● Complete the following
• a. Answer these questions using the Cody-Kilgore salary ruling:
(i) On what date was the hearing held?
(ii) What class of school district is the defendant?
(iii) How many school districts did the Association offer for comparison?
• b. Carry on the Cody-Kilgore salary ruling, picking up right after its final sentence.

● Provided passage
3 CIR 254 (1977).


ASSOCIATION, An Unincorporated |
Association, |
Plaintiff, |
Subdivision of the State of |
Nebraska, a/k/a Cody-Kilgore |
Unified Schools, |
Defendant. |

April 11, 1977

A hearing was held in the above-entitled action on November 22, 1976. The plaintiff seeks a determination under Section 48-818 of the base salary, and index salary schedule for the 1976-1977 school year. At trial the parties reached an agreement on the employer's health and disability insurance contribution, which the Court should utilize in determining total teacher compensation.

The defendant is a Class II School District so the provisions of the Teacher's Professional Negotiation Act are inapplicable. The Court should find that it has jurisdiction over the parties and the subject matter.

The Association offered data on the six school districts set forth in Table 1 for comparison purposes.

The Defendant offered the ten school districts which are listed in Table II with their relevant data.

Stored data entries:

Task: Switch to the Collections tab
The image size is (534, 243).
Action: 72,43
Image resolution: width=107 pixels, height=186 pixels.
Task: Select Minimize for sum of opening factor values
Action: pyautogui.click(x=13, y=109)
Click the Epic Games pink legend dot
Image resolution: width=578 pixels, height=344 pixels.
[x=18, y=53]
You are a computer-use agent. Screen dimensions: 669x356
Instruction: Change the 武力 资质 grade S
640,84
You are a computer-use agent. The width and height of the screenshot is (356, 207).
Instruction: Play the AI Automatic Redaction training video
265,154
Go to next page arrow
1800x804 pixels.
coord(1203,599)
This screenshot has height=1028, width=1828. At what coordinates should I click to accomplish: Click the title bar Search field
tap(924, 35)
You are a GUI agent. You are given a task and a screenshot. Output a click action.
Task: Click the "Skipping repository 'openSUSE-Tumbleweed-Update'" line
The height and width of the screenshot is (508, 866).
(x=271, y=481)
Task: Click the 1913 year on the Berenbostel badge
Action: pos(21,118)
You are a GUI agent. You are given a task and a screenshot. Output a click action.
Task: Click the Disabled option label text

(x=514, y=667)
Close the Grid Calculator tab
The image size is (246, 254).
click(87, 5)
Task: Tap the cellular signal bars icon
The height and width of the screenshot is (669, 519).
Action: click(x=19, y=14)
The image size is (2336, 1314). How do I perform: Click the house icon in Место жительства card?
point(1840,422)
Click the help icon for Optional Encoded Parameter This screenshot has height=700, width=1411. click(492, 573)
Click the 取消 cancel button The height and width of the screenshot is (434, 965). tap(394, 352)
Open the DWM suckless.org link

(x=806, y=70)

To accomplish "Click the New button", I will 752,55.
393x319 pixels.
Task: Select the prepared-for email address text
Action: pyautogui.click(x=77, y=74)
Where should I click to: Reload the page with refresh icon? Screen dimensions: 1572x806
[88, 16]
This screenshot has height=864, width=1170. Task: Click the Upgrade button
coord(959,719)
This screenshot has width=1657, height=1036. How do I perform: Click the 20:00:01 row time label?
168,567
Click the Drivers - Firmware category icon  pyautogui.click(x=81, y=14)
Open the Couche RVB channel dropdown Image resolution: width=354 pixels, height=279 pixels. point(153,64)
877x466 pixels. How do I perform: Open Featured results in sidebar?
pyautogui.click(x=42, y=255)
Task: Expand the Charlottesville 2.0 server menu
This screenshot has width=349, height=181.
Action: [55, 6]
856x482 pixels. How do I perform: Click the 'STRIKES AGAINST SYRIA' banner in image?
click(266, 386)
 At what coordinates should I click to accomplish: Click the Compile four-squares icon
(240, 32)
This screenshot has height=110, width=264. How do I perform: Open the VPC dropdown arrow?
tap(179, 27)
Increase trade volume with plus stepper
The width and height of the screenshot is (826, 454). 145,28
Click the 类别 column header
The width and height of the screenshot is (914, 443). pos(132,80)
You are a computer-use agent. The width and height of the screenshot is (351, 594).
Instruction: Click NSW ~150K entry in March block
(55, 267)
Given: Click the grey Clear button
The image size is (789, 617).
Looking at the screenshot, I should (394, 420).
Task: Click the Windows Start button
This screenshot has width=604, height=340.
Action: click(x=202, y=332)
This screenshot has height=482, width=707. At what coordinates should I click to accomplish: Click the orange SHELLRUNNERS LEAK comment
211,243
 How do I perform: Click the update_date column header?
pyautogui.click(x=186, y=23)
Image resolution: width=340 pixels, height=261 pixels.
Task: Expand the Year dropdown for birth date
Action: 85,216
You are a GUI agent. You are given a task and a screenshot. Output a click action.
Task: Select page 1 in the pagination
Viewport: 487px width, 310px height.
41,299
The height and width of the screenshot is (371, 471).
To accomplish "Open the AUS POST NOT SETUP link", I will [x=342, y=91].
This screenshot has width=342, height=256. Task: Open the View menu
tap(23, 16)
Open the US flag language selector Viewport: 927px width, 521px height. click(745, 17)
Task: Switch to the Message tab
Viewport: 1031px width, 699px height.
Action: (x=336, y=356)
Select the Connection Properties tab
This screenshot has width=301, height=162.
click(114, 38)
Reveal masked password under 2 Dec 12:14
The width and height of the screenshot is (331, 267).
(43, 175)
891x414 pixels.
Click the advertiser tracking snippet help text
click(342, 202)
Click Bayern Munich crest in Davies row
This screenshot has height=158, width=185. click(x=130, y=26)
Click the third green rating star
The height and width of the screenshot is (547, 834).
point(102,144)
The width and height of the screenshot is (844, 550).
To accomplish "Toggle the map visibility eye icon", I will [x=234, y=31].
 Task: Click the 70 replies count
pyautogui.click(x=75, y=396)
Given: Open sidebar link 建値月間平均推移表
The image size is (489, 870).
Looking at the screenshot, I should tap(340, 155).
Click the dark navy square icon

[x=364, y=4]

● Answers given
• a.
(i) November 22, 1976
(ii) A Class II School District
(iii) Six

• b.
District No. 30 has an enrollment of 185. Both parties have offered Class III and VI school districts as comparable because of the apparent lack of Class II districts in geographic proximity to the defendant. Moreover, geographic limitations which the Court generally utilizes[1] cannot be strictly adhered to in this case because of the great distance between the defendant and the district which both parties have utilized in their comparisons.

At trial, the district's superintendent, Mr. Edwards, testified that the school districts along Highway 20, Rushville, Gordon, Valentine, Ainsworth, and Basset, were defendant's primary competition for teachers. Ainsworth, Gordon, and Valentine are all over three times as large as District 30, however, and should be excluded on the basis of size. While these districts are all in relative geographic proximity to the defendant, the disparity in size is just too great for inclusion within the array of total teacher compensation. In addition, the merit pay system of Valentine makes comparison to it impossible, as there is no way to accurately apply it to the District 30 teaching staff.

Rushville and Basset are also over the Court's usual size limitation of "twice the size".[2] Because of the sparsity of schools in geographic proximity to District 30, and the fact that the defendant recognizes a competitive relationship with these districts the Court should find that they may properly be used in the array, as they do not deviate significantly from the Court's size guidelines.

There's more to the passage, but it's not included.